You hold your knife between your teeth, keeping it accessible while your hands are busy picking a noble’s unguarded luggage. Leaving anything valuable without a guard is like an invitation to steal it...at least that’s been your experience.
With a satisfying ‘click!’ the Metal Lock comes undone and you pry the chest open to reveal--oh, yes! That will do nicely. You pocket what looks to be a sizeable purse and a few interesting looking weapons, before carefully replacing the lock and sneaking out of the tent undetected.
Epic Armoury’s Lock Chest is a working, simple lock designed to secure a chest full of loot. Made from darkened mild steel, the lock consists of a solid metal arch set through a steel bar.
To use the Lock Chest, open or close it using a universal Allan-key in the lock located inside the steel crossbar. The lock is practical and simple in style and can match a variety of genres or settings. It is sized to fit anywhere a normal padlock is used.
- Locks have been used for at least 6 thousand years, with early versions made of wood
- The Greeks and Romans introduced iron locks during the 1st millennia B.C.
- Made from 1mm/19 gauge thick mild steel
- Rolled edges with no sharp edges
- Straps and fittings made from top-grain leather
- Hand made, welded pieces for maximum durability
- Polished steel finish
Epic Armoury metal works products should still be treated with oil and kept in dry storage. All our metal armours contain leather parts that need regular maintenance using leather-care products to keep the leather from drying out.
If your armour does get wet, it is important that you dry it thoroughly as soon as possible.
After handling, wearing, or after six months of storage or display, all metal should be wiped with a clean cloth. Lightly oil the clean surface with a quality machine or mineral oil. Alternatively, you can apply a coating of wax to the entire surface of exposed metal. Allow the wax to dry for a couple of hours and then buff it lightly with a soft cloth.
Rust-Prevention and Removal
Store your armour is a dry place and check it every couple of months for signs of rust. If any is found, remove it by gently rubbing the affected spot with a mildly abrasive pad dipped in paste wax, oil, or water-displacing liquid.
Leather Straps and Fittings
Clean by removing dirt with a hard brush, then gently rub on leather soap with a clean, damp cloth until the leather appears clean. Remove soap with a separate damp cloth to wipe away any soap residue and then use a dry cloth to wipe away any remaining water from the leather.
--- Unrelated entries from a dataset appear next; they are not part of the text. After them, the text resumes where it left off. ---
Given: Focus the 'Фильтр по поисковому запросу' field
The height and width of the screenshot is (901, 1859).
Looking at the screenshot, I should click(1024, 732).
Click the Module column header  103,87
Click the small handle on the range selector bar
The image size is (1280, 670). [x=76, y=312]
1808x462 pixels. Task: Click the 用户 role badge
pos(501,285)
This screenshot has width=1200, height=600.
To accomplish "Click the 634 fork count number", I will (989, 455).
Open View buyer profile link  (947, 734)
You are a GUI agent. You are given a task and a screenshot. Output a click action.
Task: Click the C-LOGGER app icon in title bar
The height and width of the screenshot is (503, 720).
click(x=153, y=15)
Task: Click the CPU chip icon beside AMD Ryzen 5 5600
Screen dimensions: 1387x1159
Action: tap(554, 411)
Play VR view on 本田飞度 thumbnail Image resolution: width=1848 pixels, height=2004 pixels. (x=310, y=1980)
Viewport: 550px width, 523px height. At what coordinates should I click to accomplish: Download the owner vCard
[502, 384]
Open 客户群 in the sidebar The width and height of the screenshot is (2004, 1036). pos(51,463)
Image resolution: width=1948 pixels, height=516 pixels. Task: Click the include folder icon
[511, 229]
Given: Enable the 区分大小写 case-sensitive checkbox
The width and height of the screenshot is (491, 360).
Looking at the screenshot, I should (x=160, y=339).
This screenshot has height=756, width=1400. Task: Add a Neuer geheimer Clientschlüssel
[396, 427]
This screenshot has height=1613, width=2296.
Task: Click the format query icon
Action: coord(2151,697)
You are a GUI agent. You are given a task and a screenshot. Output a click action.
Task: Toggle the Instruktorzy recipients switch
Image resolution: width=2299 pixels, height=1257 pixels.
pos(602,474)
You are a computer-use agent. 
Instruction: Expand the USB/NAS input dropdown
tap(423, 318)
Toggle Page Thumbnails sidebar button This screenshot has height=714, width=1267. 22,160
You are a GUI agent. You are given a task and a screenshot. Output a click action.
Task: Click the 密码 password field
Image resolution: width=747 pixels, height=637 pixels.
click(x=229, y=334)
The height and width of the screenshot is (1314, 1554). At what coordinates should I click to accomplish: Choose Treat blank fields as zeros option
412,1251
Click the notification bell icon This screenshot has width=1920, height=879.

You should always condition leather after cleaning, since the soap will have removed some of its natural oils. Treat the leather with mink oil, olive oil, or beeswax polish with a clean cloth, gently rubbing a small amount of oil or polish in circles into the leather. Allow the leather to soak in the oil before wiping the leather with a final clean cloth to remove any excess residue.